Para além disso, seria um ótimo lugar para ajudar alguns amigos e familiares que tinham empresas e que precisavam de fazer curriculum para se poderem candidatar a concursos públicos. Naturalmente, que já tinha sido avisado que não poderia estar presente nas deliberações do conselho de administração sempre que se decidisse a adjudicação desses contratos, porque havia impedimento e podia ser causa de demissão. Mas isso nem era sequer um obstáculo: o mero conhecimento de que não podia intervir naquele procedimento específico era garantia suficiente de que iria correr bem. Afinal de contas, eram familiares e amigos do administrador…
Também já tinham visto uma forma de contornar a proibição legal de adjudicar diretamente contratos à mesma empresa a partir de 20 ou 75 mil euros se fossem aquisições de bens e serviços e de 30 ou 150 mil euros se fossem empreitadas de obras públicas. Agora, com a Empresa na Hora era tão fácil fazer nascer novas empresas para consultar três ao mesmo tempo e cessar a atividade logo que tivesse esgotado o limite legal de contratar.

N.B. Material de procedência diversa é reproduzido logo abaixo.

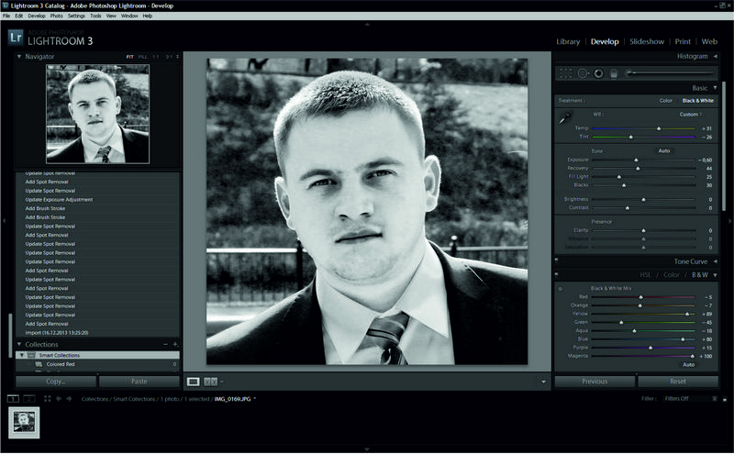The image size is (734, 454).
Task: Switch Treatment to Color
Action: click(x=665, y=100)
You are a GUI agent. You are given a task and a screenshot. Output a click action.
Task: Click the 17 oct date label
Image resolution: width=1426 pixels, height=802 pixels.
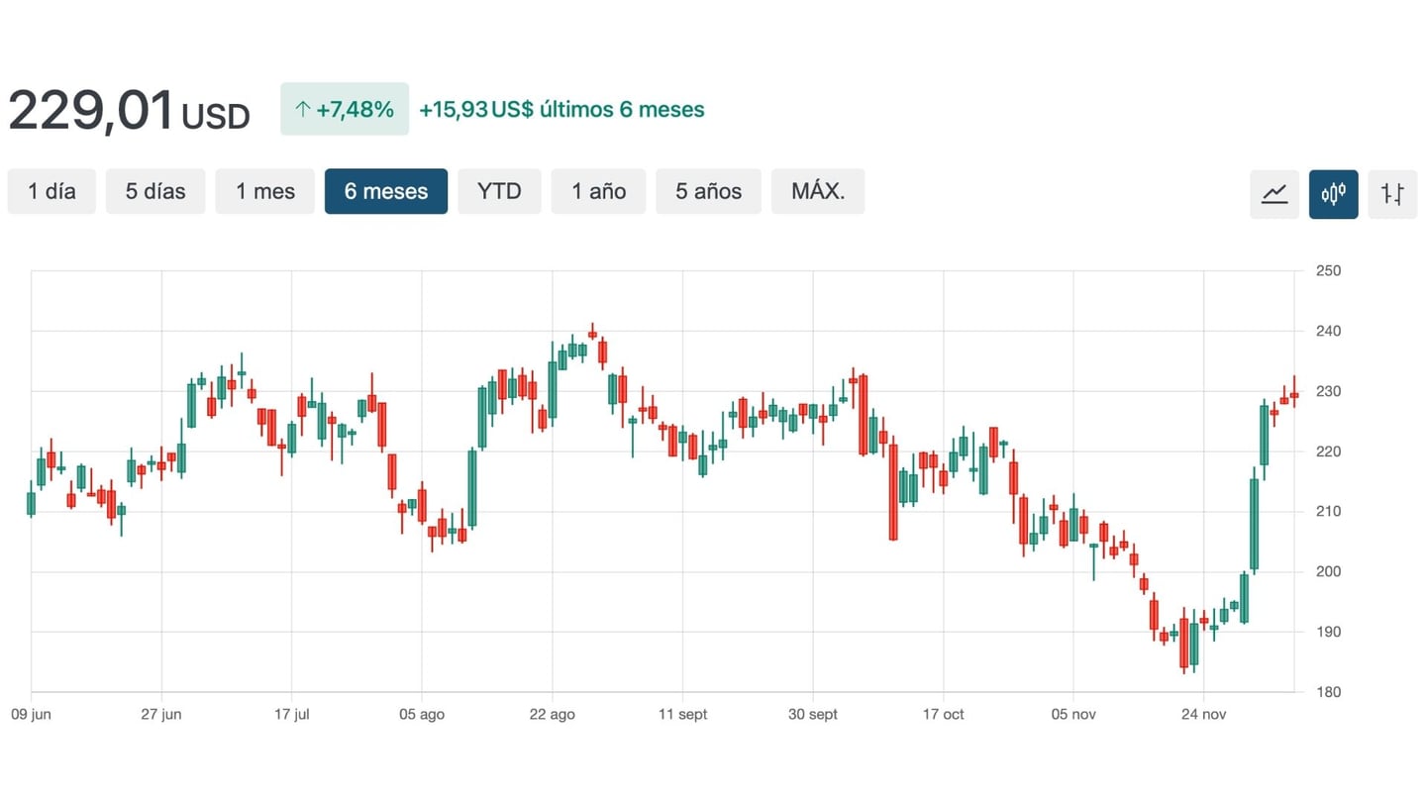(x=943, y=715)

O problema é que os contratos tinham que ser obrigatoriamente publicados na plataforma dos contratos públicos. E, como não podia incorrer em responsabilidade financeira por autorizar pagamentos em relação a contratos públicos que não fossem publicados, a empresa cumpria escrupulosamente esta obrigação legal.
Tudo correu lindamente até ao dia em que um jornalista decidiu consultar a lista dos contratos e investigar as ligações de amizade e familiares que o ligava aos adjudicatários.
No início da investigação esquivou-se a responder às perguntas do jornalista e ainda pediu a um amigo comum que o demovesse de aprofundar a questão e de publicar a notícia. Mas correu mal: a notícia saiu, as redes sociais não falam de outra coisa e foi motivo de abertura dos serviços noticiosos nas horas nobres.
Resultado: de repente viu-se a braços com buscas domiciliárias e na empresa com cobertura jornalística em direto e teve que pedir para ser constituído arguido, de modo a poder usar o silêncio como defesa. Agora, resta-lhe articular a defesa com os seus advogados.
A condenação em praça pública já está consumada.
A sua vida está um caos. Ainda ponderou pedir a cessação de funções, mas se o fizesse, que carreira tinha? Desde os seus tempos da pré-primária que se dedicou à liderança: foi chefe de sala e depois chefe de turma no secundário. Tinha-se inscrito na juventude de um partido político e chegou a presidente da associação académica na Universidade. Foi também líder da concelhia e estava a fazer o caminho para conquistar a liderança da federação distrital. O que lhe resta senão confiar nos seus amigos advogados e no gestor de confiança que recrutou? Bem, se tudo correr pelo pior, sempre lhe restará a carreia de consultor de empresas: afinal de contas, para que servem os amigos?